*Task description:* Lines before the one containing "子育て情報 (1100, 735)" are left out. Retype that line and the rest through the end of the material exactly.
□ □ □ □ □
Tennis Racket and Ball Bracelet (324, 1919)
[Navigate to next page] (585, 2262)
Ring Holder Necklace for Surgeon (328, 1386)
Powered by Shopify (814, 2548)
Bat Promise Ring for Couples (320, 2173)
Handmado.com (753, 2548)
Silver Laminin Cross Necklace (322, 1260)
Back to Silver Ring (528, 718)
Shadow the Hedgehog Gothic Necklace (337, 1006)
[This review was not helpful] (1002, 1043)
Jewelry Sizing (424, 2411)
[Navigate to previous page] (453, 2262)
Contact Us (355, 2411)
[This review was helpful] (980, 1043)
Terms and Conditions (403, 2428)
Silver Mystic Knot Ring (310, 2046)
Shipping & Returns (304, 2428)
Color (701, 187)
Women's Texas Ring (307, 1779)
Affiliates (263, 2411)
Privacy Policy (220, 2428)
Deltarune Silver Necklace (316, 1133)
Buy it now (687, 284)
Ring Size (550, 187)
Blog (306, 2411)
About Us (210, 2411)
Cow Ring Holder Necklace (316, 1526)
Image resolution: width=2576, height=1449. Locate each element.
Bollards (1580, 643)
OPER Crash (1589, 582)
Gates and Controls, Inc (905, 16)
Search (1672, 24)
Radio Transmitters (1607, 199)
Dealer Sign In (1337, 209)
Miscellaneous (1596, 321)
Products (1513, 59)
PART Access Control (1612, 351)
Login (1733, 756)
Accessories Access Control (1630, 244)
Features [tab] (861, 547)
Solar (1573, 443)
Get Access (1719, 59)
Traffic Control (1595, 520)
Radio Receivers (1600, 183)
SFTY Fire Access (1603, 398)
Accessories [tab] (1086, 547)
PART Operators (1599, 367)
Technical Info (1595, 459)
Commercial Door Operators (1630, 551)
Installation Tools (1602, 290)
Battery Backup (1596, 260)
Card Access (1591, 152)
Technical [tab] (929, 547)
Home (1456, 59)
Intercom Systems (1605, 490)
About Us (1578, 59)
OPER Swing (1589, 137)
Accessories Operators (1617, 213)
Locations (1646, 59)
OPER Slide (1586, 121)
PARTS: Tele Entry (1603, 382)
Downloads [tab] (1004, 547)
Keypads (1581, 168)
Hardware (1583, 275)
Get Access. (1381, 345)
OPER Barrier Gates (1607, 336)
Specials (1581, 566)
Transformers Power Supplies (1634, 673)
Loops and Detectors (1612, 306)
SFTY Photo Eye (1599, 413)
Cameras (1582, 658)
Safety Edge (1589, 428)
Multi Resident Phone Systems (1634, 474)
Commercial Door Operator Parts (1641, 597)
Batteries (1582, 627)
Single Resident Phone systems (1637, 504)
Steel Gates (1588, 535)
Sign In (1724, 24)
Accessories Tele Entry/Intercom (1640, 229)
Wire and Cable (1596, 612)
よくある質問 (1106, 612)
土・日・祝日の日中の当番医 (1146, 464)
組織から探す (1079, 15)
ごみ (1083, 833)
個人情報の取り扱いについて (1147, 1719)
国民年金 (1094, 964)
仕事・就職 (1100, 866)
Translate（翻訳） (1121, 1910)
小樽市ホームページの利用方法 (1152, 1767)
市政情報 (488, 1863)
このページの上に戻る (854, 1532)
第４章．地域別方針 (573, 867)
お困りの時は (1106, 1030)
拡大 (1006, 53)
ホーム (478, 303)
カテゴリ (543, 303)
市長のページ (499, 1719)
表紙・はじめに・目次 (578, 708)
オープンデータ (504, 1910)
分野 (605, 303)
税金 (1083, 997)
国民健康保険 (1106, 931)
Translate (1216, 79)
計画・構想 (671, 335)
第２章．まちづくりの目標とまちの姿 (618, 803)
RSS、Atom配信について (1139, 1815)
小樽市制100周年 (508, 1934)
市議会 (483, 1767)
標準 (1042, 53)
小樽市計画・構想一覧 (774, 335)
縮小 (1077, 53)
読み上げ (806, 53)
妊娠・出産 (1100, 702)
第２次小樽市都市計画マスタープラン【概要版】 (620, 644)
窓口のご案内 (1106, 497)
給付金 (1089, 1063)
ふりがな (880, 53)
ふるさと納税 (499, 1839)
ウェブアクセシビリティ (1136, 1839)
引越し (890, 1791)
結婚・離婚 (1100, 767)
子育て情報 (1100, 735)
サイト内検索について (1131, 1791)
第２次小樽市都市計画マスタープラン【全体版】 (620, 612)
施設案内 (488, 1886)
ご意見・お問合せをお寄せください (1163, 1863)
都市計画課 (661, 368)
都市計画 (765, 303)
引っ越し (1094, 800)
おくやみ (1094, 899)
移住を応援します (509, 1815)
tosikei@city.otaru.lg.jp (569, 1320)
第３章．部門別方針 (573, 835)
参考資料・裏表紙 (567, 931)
□ □ □ □ □
*Result for this exercise:*
子育て情報 (1100, 735)
サイト内検索について (1131, 1791)
第２次小樽市都市計画マスタープラン【全体版】 (620, 612)
施設案内 (488, 1886)
ご意見・お問合せをお寄せください (1163, 1863)
都市計画課 (661, 368)
都市計画 (765, 303)
引っ越し (1094, 800)
おくやみ (1094, 899)
移住を応援します (509, 1815)
tosikei@city.otaru.lg.jp (569, 1320)
第３章．部門別方針 (573, 835)
参考資料・裏表紙 (567, 931)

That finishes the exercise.